Asymmetric sunlight effect on dayside/nightside auroral precipitation

Abstract

There are considerable evidence supporting the novel finding from intensive particle observations that electron acceleration events responsible for producing discrete arcs are more common in darkness than in sunlight [Newell et al., 1996a]. This sunlight effect on the production of auroral arcs is most dramatic in the pre-midnight sector, and it is still unclear whether the dayside auroras have the same response to the sunlight as the nightside auroras. In this paper we investigate this issue by using auroral images acquired from the ultraviolet imager (UVI) on board the Polar satellite. By analyzing auroral emission in the long Lyman-Birge-Hopfield band (160 – 180 nm), which is approximately proportional to the total energy flux of precipitating electrons over a wide range of auroral electron energies, one can estimate the total energy deposition rate from auroral precipitation.

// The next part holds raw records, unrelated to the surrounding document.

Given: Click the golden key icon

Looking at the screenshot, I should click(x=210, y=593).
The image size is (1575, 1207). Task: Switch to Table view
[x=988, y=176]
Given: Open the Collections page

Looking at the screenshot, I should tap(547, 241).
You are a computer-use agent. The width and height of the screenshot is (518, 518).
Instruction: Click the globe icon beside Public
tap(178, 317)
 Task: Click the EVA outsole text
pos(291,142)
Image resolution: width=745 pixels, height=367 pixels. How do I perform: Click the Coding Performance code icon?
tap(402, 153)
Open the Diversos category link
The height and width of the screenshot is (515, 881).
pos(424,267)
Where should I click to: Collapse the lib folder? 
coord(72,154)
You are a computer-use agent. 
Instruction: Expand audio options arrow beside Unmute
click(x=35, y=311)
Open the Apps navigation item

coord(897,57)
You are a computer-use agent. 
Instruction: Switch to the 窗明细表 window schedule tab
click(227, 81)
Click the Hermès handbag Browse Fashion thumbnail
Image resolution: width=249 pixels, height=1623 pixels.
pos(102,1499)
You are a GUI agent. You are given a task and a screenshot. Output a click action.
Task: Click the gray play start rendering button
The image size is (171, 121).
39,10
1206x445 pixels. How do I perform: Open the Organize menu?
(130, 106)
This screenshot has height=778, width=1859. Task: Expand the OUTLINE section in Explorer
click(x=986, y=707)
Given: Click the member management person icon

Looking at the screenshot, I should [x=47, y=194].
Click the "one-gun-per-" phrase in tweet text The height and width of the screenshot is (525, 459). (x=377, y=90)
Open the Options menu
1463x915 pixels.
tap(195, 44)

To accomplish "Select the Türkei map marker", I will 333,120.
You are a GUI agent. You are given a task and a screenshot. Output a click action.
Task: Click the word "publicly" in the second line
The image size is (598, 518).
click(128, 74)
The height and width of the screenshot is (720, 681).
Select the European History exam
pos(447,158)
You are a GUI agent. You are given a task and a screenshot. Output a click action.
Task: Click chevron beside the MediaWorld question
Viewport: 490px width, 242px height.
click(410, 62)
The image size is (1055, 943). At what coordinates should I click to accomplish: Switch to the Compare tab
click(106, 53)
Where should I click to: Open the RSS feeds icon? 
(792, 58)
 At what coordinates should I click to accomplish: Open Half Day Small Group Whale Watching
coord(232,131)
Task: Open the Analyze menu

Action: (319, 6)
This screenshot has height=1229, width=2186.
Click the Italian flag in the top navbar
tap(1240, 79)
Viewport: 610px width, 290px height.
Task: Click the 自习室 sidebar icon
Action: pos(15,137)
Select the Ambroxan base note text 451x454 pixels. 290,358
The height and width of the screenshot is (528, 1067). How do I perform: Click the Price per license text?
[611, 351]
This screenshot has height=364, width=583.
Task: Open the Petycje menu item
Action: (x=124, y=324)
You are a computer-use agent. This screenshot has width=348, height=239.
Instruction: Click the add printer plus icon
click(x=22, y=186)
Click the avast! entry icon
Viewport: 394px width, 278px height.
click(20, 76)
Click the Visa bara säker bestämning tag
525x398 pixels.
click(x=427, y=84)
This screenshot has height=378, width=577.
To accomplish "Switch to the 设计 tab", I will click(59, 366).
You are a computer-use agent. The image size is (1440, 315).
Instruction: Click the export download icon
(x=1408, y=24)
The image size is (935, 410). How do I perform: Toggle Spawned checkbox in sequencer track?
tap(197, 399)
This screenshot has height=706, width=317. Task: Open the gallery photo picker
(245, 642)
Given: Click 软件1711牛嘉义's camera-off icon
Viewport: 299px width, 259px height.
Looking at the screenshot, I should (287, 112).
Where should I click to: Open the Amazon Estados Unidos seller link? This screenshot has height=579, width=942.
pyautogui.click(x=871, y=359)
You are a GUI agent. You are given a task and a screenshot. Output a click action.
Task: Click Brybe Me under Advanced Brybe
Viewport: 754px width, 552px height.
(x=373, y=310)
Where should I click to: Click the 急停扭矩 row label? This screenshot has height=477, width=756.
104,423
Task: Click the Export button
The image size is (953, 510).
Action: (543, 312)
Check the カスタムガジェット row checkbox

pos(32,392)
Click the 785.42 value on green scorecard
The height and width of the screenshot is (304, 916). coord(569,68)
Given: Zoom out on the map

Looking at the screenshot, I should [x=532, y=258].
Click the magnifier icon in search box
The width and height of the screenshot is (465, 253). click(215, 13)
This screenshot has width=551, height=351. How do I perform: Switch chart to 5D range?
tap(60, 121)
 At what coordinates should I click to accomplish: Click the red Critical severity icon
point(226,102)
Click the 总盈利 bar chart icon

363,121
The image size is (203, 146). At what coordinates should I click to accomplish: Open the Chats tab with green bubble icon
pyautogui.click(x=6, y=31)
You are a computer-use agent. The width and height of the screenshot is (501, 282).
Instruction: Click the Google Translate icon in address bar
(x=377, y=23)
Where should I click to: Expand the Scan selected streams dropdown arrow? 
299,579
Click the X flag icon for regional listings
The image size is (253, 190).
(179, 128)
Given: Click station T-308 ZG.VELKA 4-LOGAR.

To emphasize the sunlight effect on auroras seasonal averages of auroral luminosities are derived for the winter of 1996 and the summer of 1997 (4 weeks before and after the solstices). It is shown again that auroral intensity in the premidnight sector is suppressed in sunlight. On the contrary, dayside auroral intensity is generally enhanced in sunlight, indicating a different source mechanism for the dayside aurora from the nightside auroras. The suppression of nightside auroras in sunlight is usually attributed to a feedback mechanism, associated with the ionospheric conductivity, when the nightside magnetosphere acts as a current generator. Since precipitating electrons that produce dayside auroras are associated with upward field-aligned currents, the enhancement of dayside auroras in sunlight can be interpreted as a simple circuit system in which the ionosphere is a load and the dayside magnetosphere is a voltage generator.